Tareas a realizar:
- 1) Responde a partir del texto sobre Amado Nervo:
(a) ¿En qué ciudad y estado nació Nervo?
(b) ¿En qué año abandonó los estudios eclesiásticos?
(c) ¿En qué año embarcó hacia París como corresponsal?
- 2) Edita el texto sobre Amado Nervo. Reproduce el fragmento que comienza en "Poemas de Amado" y termina en "y la muerte.", sustituyendo "belleza" por "armonía".

Texto fuente:

Poetas

Poesía de México

Poemas de Amado Nervo

Amado Nervo, uno de los más destacados representantes del modernismo literario en México y América Latina, dejó una huella imborrable en el mundo de las letras. Su obra poética se caracteriza por una profunda sensibilidad, una búsqueda incansable de la belleza y una reflexión inigualable sobre la vida, el amor y la muerte.

Nervo nació el 27 de agosto de 1870 en Tepic, Nayarit, bajo el nombre de Amado Ruiz de Nervo y Ordaz. Su infancia se vio marcada por la tragedia cuando su padre falleció y él, con tan solo nueve años, tuvo que asumir responsabilidades y trabajar arduamente para ayudar a su familia. A pesar de las dificultades, encontró refugio en los estudios, pasando por el Colegio de Jacona y el Seminario de Zamora, donde se formó en ciencias, filosofía y leyes. Sin embargo, abandonó los estudios eclesiásticos en 1891, buscando otro camino para su destino.

El periodismo se convirtió en su pasión y Nervo colaboró con entusiasmo en diversas revistas y periódicos, como El Correo de la Tarde, Revista Azul, Revista Moderna y El Imparcial. En el año 1900, embarcó hacia París en calidad de corresponsal y allí tuvo la oportunidad de relacionarse con los principales escritores y artistas del modernismo, como Rubén Darío, Leopoldo Lugones y Paul Verlaine. Fue en ese lugar donde también conoció a Ana Cecilia Luisa Dailliez, una joven francesa con la que vivió una intensa relación amorosa hasta su muerte en 1912.

Datos mostrados:
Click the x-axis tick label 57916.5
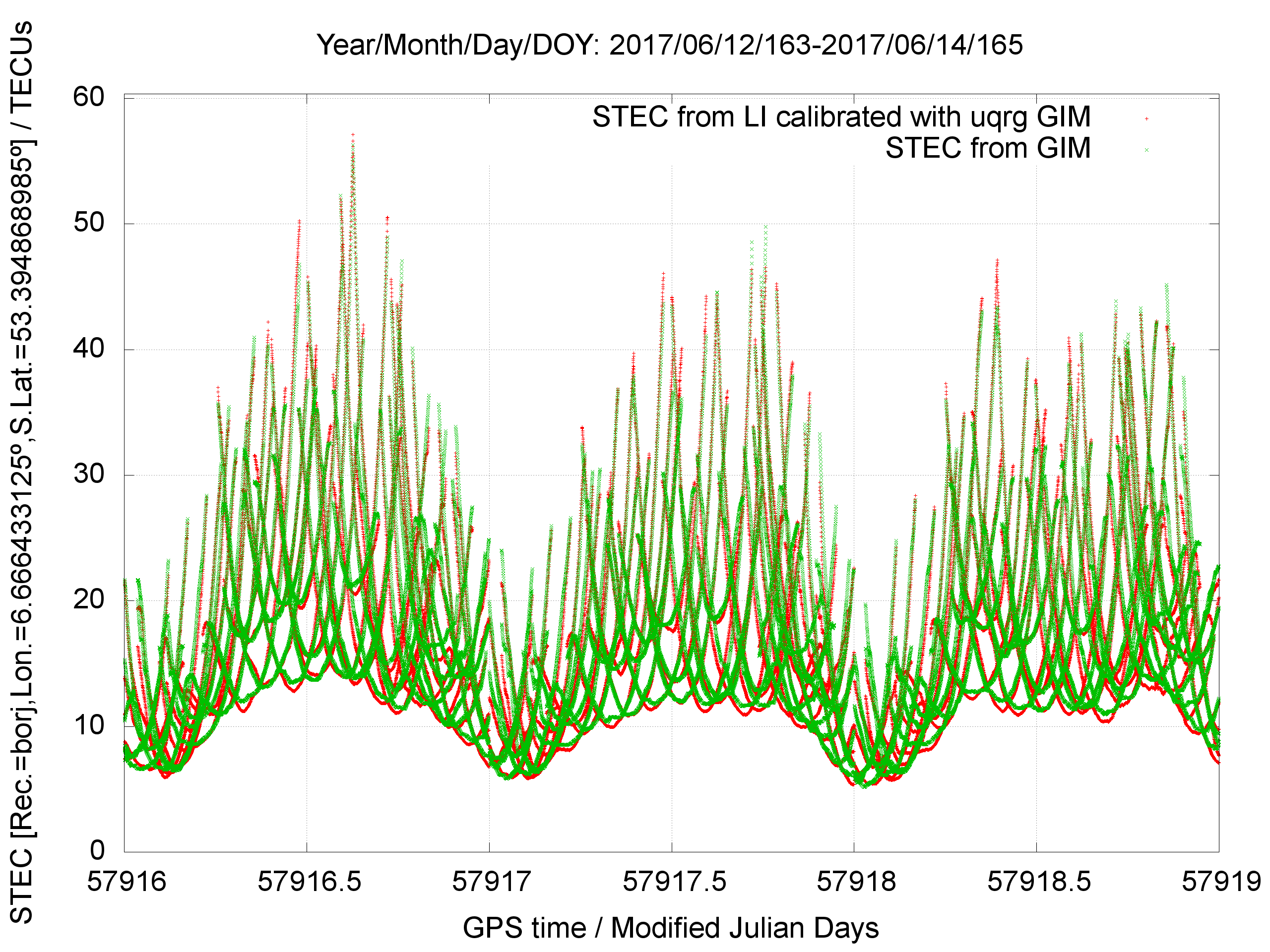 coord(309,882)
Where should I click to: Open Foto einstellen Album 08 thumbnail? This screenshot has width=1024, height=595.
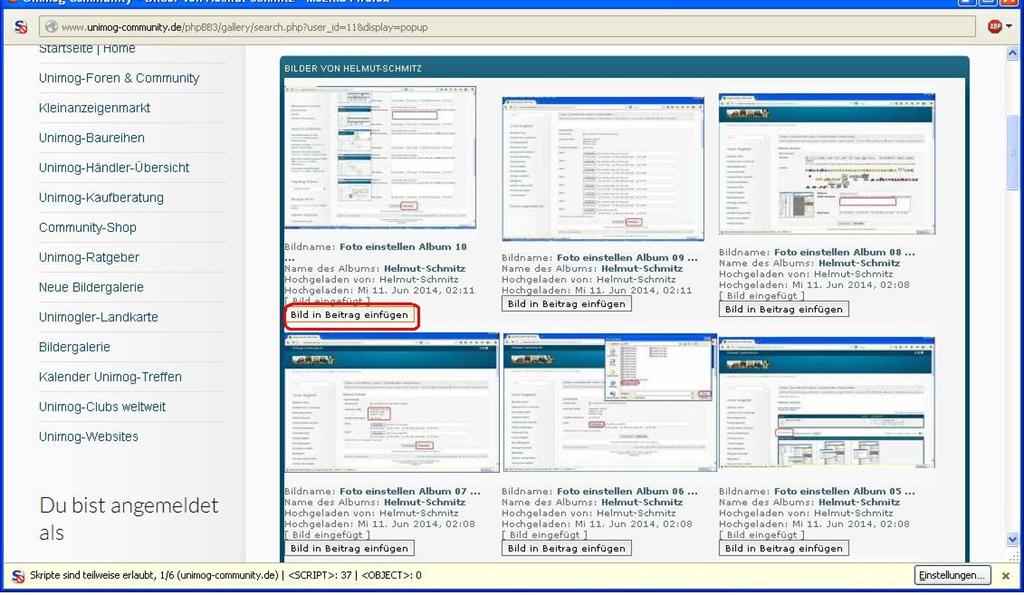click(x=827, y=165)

Respuestas del ejercicio:
- 1)
(a) En Tepic, Nayarit.
(b) En 1891.
(c) En 1900.

- 2)
Poemas de Amado Nervo

Amado Nervo, uno de los más destacados representantes del modernismo literario en México y América Latina, dejó una huella imborrable en el mundo de las letras. Su obra poética se caracteriza por una profunda sensibilidad, una búsqueda incansable de la armonía y una reflexión inigualable sobre la vida, el amor y la muerte.